Estender o dispositivo a outros tipos de pacientes também é um dos desafios do grupo. “Também planejamos explorar a aplicação desse tipo de assistência do exoesqueleto a outras populações ambulatoriais em risco de mobilidade em declínio, como os que sofrem com a distrofia muscular, espinha bífida ou lesão incompleta da medula espinhal”, conta Bulea.
Autonomia
O cientista explica que o exoesqueleto desenvolvido por sua equipe orienta os membros do usuário sem uma trajetória pré-definida, o que ocorre com outros dispositivos criados com a mesma função. “Nosso aparelho fornece rajadas rápidas de assistência em determinados intervalos ao longo do ciclo de marcha. Não determina um padrão de movimento particular para a criança seguir, permitindo que ela mantenha o controle sobre a própria caminhada”, explica.
Segundo o cientista, esse tipo de assistência aumenta a extensão do joelho durante a caminhada, sem reduzir a própria atividade muscular do usuário, indicando que os participantes do experimento trabalham com o exoesqueleto, em vez de descarregar a tarefa de endireitar a perna para ele.
Cláudia Barata Ribeiro, neurologista do Hospital Santa Lúcia em Brasília e presidente regional da Associação Brasileira de Medicina Física e Reabilitação, avalia que a pesquisa se destaca por ter criado uma maneira de auxílio mais autônoma. “No tipo displégico espástico, a criança anda com o joelho e o quadril bem dobrados, bastante curvada. E esse aparelho, que foi feito sob medida, deu a força de extensão necessária para corrigir essas falhas em momentos diferentes da marcha, mas um dos pontos mais interessantes é o fato de que a criança não ficou dependente da força exercida pelo aparelho. Ela não deixou que a máquina trabalhasse sozinha, e isso faz com que ela não se atrapalhe depois”, justifica.
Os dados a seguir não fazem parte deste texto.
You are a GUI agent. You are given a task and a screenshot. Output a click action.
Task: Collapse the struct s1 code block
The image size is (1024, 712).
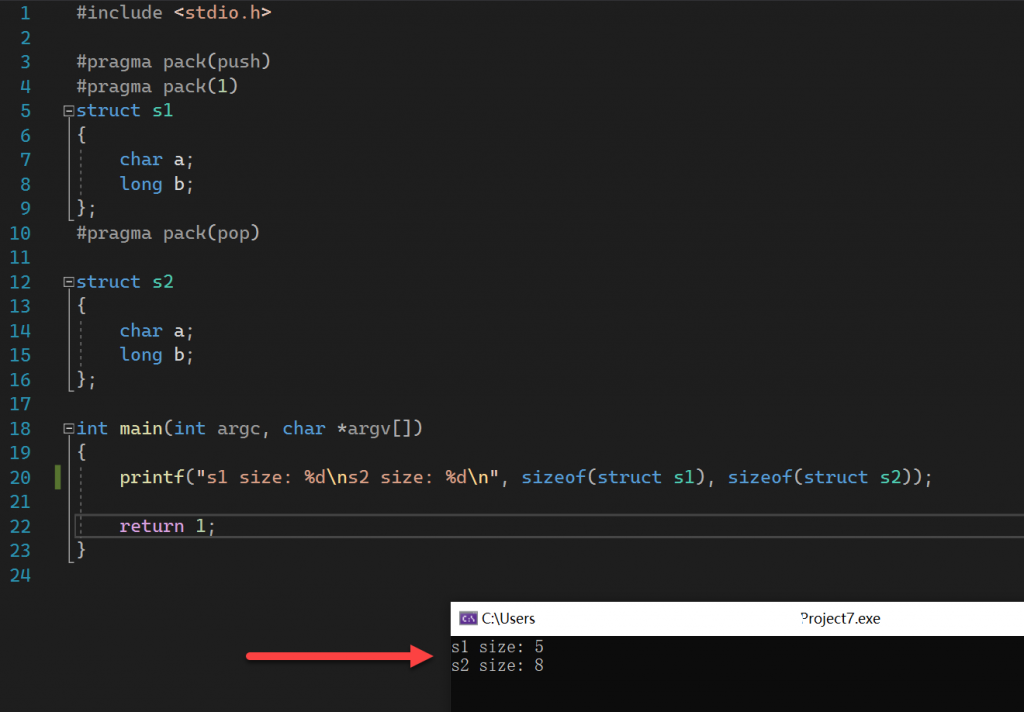(68, 111)
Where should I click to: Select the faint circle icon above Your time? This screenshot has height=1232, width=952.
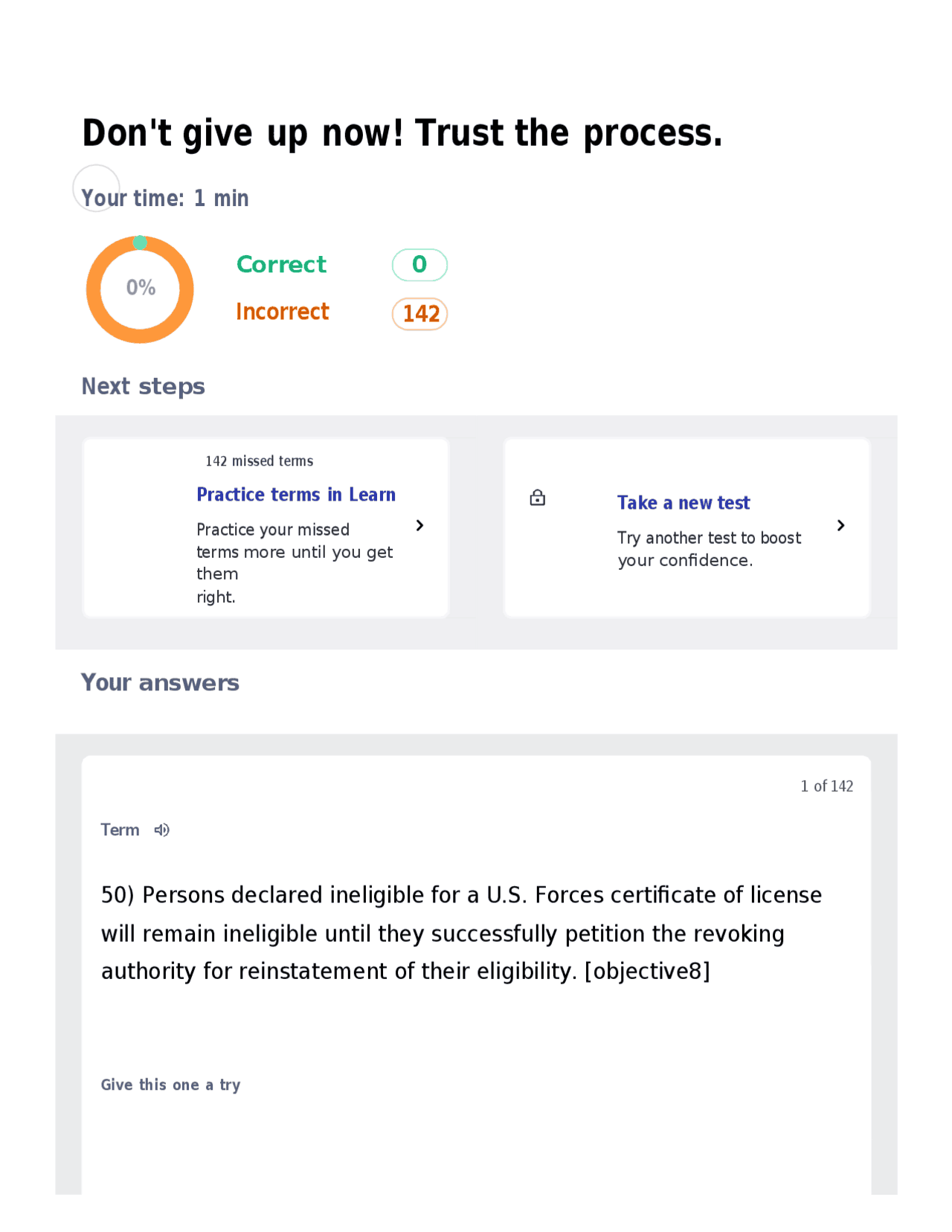click(95, 187)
Barata ressalta que o desafio dos cientistas será otimizar a melhora detectada no experimento. “Ao tirar o aparelho depois das sessões, a melhora se manterá, mas por quanto tempo? Eles não corrigiram completamente a falha, mas pode ser que isso ocorra com o uso prolongado. Outra opção seria usar esse aparelho como um auxiliar de treino para a fisioterapia”, opina a neurologista.
Complicações a longo prazo
A paralisia cerebral é causada por lesões cerebrais que podem ocorrer durante a gravidez, no parto ou no pós-parto. Problemas de saúde como a meningite, a encefalite e até o zika podem provocá-la. Os pacientes sofrem diferentes distúrbios de movimento, como a paralisação de um lado do corpo, comum em pessoas que sofreram um acidente vascular cerebral (AVC).
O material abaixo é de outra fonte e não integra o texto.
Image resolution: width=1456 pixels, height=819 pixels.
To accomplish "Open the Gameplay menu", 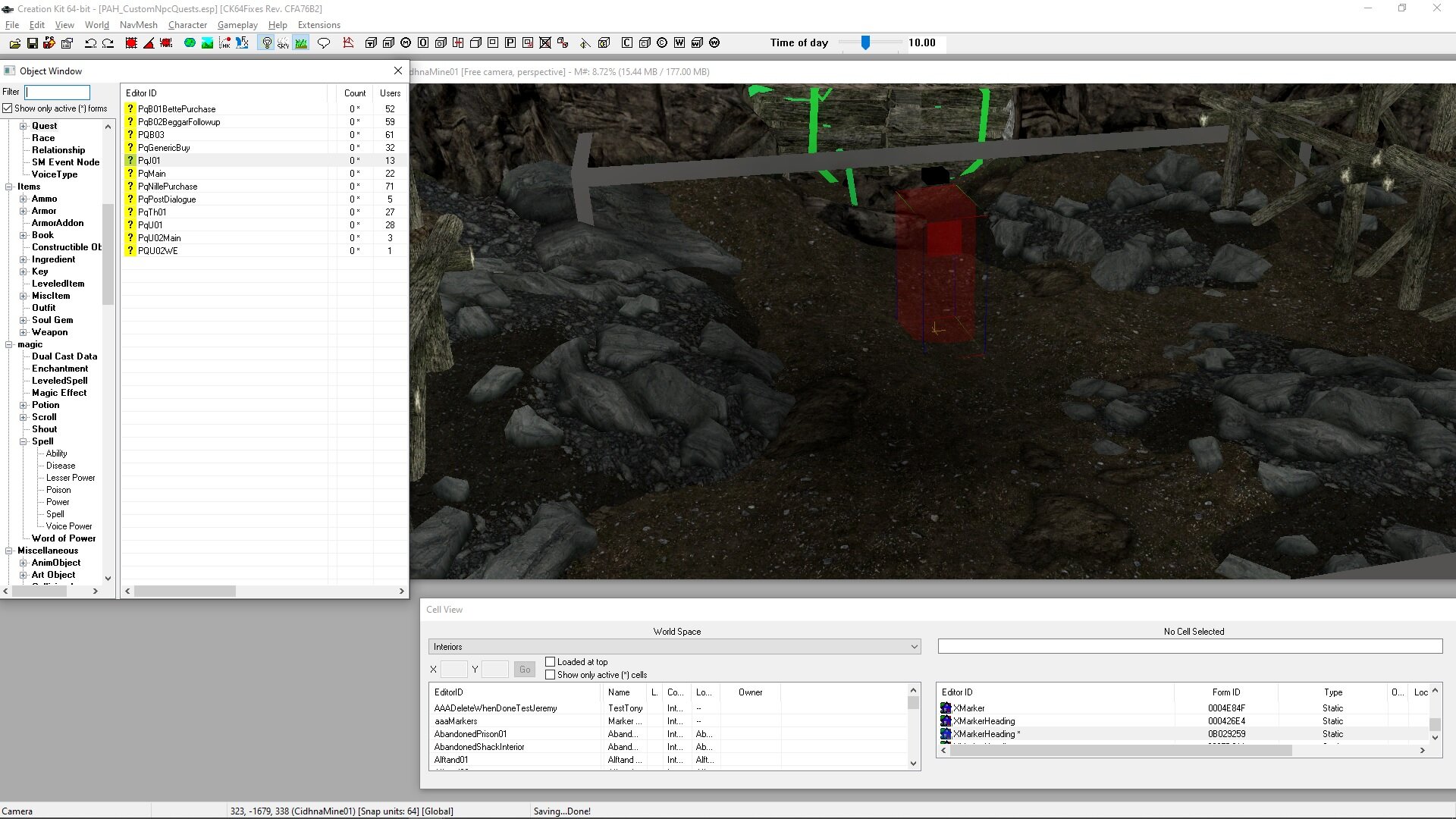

Trata-se da deficiência física mais comum na infância — ocorre em aproximadamente 2,1 por 1.000 nascidos vivos. Cerca de 50% das crianças com paralisia cerebral perdem a capacidade de caminhar na idade adulta e, mesmo que suas funções neurológicas permaneçam estáveis quando crescem, os músculos de alguns pacientes são incapazes de manter a força e a resistência necessárias para se mover.